1. I saw your little trick. You lost the idea battle so you choose to debate semantics. I guess Agricultural subsidies are not subsidies because they go to all agri-business?
http://en.wikipedia.org/wiki/SubsidySubsidy/gift/favoritism it's still the same thing. Without IP laws and publicly funded police and other govt agencies acting as enforcers for Microsoft and other IP based corporations, their business model as it exists today will no longer exist. It is favoritism. Maybe not to Microsoft specifically but to the software industry as a whole at the expense of everyone else. This gives said industry more power than it ought to have.
/sigh. This is standard debating process. To know the terms in which you debate, and debate over them is natural, and to not do that means you really are only a surface debater. So yeah, no tricks here.
Except IP isn't IP for Software companies, and that's where your argumentation breaks down-- agricultural subsidies are subsidies because they target an industry-- IP doesn't. It is generalized for the entirety of all businesses and individuals.
So your equation is subsidy = gift/favoritism -- tell me where in any IP law, there is specific, specific reference to Microsoft, any of their competitors, or any business sector as a whole.
Also, you know you're merely a talking head when you advocate for private police. But more to the point, the debate, which you're trying very cleverly to shift, is about subsidies, not about private police or gov. agencies.
Question for you-- do any other businesses, private entities, or others benefit from these IPs?
And lastly, it doesn't give them any more power than they ought to have. This is on the same basis of protecting one's body from a murderer-- police need to take care of that as a preventative measure, and this needs to be in place as a breach in IP would cause damage to these businesses that wouldn't be fixable.
But I digress. Please tell me why this is a subsidy, cause nothing in the wikipedia article said anything that would back you up, and I read it twice.
2. MS pulled ahead because of the firms receiving said benefits from govt they were best (relatively) at satisfying consumers.
But isn't that the invisible hand of capitalism? If they were the "best (relatively) at satisfying consumers", that would make consumers want to come back and buy more-- so why isn't this a case of an incredibly successful business model? And once again, you've taken that this is a benefit specific to MS as a given, which has yet to be proven, and perhaps has been disproven-- didn't we just talk about how many software companies would have logically gotten that "benefit" extended to them?
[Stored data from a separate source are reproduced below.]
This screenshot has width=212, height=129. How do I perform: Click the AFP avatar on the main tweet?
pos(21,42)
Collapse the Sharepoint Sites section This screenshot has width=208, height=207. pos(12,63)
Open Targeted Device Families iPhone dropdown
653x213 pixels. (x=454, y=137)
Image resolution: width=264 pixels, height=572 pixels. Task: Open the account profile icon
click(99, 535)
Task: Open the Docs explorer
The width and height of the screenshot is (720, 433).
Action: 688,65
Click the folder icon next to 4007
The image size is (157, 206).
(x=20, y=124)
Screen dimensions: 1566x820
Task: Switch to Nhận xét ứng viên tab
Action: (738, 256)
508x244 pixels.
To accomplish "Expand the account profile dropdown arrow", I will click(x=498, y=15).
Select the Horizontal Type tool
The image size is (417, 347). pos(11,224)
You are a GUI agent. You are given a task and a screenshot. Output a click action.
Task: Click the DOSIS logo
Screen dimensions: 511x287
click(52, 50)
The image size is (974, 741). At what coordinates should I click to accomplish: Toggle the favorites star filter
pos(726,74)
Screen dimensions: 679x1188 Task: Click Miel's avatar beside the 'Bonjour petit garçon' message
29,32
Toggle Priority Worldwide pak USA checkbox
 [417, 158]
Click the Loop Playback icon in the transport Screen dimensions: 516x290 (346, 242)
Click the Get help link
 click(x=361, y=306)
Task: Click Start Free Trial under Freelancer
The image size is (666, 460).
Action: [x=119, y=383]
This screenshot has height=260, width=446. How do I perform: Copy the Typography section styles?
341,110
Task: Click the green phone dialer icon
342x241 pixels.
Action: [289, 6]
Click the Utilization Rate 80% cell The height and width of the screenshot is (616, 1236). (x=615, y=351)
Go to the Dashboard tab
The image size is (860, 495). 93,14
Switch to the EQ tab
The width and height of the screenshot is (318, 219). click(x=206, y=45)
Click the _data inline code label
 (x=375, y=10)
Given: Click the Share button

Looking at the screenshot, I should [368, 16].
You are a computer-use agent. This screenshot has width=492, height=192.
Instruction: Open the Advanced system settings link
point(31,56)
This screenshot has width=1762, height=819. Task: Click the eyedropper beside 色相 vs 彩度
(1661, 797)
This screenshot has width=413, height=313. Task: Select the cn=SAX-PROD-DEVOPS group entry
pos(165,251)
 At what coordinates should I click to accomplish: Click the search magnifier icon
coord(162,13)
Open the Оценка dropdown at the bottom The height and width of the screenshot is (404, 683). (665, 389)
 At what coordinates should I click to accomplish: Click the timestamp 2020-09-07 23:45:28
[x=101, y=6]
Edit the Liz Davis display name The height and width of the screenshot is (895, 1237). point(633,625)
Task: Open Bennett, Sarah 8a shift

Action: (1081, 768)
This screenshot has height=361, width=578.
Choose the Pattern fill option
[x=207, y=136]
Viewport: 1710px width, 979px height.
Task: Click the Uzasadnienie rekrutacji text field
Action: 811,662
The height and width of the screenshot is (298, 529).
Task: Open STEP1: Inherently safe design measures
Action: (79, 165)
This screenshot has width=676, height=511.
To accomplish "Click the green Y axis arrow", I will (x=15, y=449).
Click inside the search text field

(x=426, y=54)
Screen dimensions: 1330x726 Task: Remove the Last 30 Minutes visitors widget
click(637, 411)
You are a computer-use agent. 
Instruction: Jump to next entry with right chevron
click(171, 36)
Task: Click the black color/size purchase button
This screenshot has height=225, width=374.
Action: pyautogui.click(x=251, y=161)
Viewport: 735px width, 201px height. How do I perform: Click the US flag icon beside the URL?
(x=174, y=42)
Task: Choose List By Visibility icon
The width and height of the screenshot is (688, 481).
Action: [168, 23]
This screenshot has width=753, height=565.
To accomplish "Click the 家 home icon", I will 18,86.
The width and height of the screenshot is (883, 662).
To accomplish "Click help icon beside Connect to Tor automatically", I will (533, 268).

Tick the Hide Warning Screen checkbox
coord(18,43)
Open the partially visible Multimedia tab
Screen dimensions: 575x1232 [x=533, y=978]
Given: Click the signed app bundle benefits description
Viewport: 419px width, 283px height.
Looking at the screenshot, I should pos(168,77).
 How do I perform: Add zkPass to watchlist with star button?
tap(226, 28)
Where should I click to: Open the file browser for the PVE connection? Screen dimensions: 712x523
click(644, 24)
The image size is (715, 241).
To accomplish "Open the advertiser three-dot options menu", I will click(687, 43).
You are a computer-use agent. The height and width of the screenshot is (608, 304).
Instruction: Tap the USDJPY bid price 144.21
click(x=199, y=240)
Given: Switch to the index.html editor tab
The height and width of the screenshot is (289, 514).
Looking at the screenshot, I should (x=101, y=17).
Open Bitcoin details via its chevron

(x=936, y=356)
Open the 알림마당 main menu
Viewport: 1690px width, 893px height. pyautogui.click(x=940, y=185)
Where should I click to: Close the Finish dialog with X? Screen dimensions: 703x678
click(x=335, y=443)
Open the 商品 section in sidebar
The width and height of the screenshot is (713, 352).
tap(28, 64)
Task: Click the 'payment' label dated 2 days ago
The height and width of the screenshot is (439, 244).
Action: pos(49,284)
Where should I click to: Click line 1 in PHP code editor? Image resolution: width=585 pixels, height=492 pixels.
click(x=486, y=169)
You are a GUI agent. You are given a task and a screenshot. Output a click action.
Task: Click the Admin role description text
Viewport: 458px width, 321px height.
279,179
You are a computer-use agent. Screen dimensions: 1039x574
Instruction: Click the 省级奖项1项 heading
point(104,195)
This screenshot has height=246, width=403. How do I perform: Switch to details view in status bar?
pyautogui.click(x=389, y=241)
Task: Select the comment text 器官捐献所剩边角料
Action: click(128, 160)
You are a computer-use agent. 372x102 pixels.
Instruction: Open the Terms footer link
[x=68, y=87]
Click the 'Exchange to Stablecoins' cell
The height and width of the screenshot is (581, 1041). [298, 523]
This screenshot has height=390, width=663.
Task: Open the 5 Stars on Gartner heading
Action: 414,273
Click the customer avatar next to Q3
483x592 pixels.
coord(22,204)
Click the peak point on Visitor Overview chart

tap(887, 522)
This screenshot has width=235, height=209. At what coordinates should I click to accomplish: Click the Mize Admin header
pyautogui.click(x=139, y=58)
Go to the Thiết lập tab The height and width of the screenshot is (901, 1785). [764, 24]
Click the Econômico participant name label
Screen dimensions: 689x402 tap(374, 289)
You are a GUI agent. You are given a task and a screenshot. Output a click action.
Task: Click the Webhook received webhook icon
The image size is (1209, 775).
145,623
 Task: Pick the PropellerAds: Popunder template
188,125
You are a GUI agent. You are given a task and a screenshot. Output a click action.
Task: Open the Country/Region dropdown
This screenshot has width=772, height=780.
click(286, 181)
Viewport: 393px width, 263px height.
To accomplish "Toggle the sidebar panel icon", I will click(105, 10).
3. Again, govt favors corporations over the people. Corporations proceed to abuse people with legal protection from govt (e.g. Deepwater horizon, BPs liability is capped at ~$100m BY LAW!. Socialists decry the corporations abuses and "faliures" of the "free market." Govt proposes new regulation. Corporations lobby hard and get legislation watered down/new bill that is nominally populist but pro-corporation. Rinse and repeat ad infinitum.
This isn't responsive to the debate of whether or not IP = subsidy. Quite frankly, you can bitch and moan about corporations all you want, I'm in agreement with you-- but for the purposes of this, I'm only interested in that question-- does IP = subsidy?
Limited liability at present is a State-granted privilege which works like this. Suppose that Happy Drug Company (HDC) has $100 market value financed solely by stock (equity). If HDC puts out a drug that unintentionally harms people, they or their survivors can sue the company but not the stockholders or manager-owners of the company. The liability of the latter two groups is limited. That means that the most that can be recovered depends on the worth of the company's assets that can meet the claims. The two main possibilities are that the company has enough assets to pay off the claims and that it does not have enough.
For example, if the company used up $40 of its value in paying off claims, the stockholders might be left with $60. In this case, the limited liability would not hurt those who were harmed because the company had enough to pay off. If the claims came to $135, however, then the company could pay at most $100. (I am intentionally simplifying the situation in a number of ways.) The people damaged could not legally assess the individual stockholders or the manager-owners for the other $35. They would lose $35. This situation is clearly unjust, and this is why libertarians do not favor a State-imposed limited liability law for companies. In a real free market, those damaged could sue the owners for the full amount of damages.
Not relevant, see previous response.